Multi-tenancy quietly decides whether your SaaS scales cleanly or becomes a security incident. Get it right early - you barely think about it again. Get it wrong — you're rewriting your data layer at the worst time.
👉 Full architecture guide here
The 3 isolation strategies
1. Shared schema + tenant_id column ← recommended default One database, every table has orgId. Simplest to build, works for 100–10,000 tenants comfortably.
2. Schema-per-tenant
Separate PostgreSQL schema per tenant. Good for mid-market with customization needs, but pooling gets complicated.
3. Database-per-tenant
Maximum isolation. Enterprise only - operationally the heaviest.
Start with shared schema.
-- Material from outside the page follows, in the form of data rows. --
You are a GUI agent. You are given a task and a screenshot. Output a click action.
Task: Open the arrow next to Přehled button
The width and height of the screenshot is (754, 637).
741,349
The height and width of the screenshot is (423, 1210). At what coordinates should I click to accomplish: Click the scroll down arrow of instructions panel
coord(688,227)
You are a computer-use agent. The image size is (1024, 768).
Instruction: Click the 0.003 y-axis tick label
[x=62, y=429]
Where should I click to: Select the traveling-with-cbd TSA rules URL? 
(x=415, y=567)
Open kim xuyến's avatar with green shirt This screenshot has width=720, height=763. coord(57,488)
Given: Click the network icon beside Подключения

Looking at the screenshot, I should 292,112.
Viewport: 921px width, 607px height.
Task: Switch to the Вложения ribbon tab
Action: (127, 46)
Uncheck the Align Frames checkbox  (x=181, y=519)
Graduate specific tenants later.
The rule you never break
Every Prisma query must include the tenant filter — no exceptions:
const projects = await prisma.project.findMany({
where: { orgId: currentOrgId }, // always
orderBy: { createdAt: "desc" },
});
One forgotten where clause leaks another tenant's data.
Add RLS as a safety net
Row-Level Security makes PostgreSQL itself enforce isolation:
ALTER TABLE "Project" ENABLE ROW LEVEL SECURITY;
CREATE POLICY tenant_isolation ON "Project"
USING (org_id = current_setting('app.current_tenant_id'));
Now even if app code forgets a filter, the database won't hand over wrong tenant's rows.
The production gotcha nobody warns about
PgBouncer in transaction mode resets session variables between transactions - your SET app.current_tenant_id disappears before the query runs.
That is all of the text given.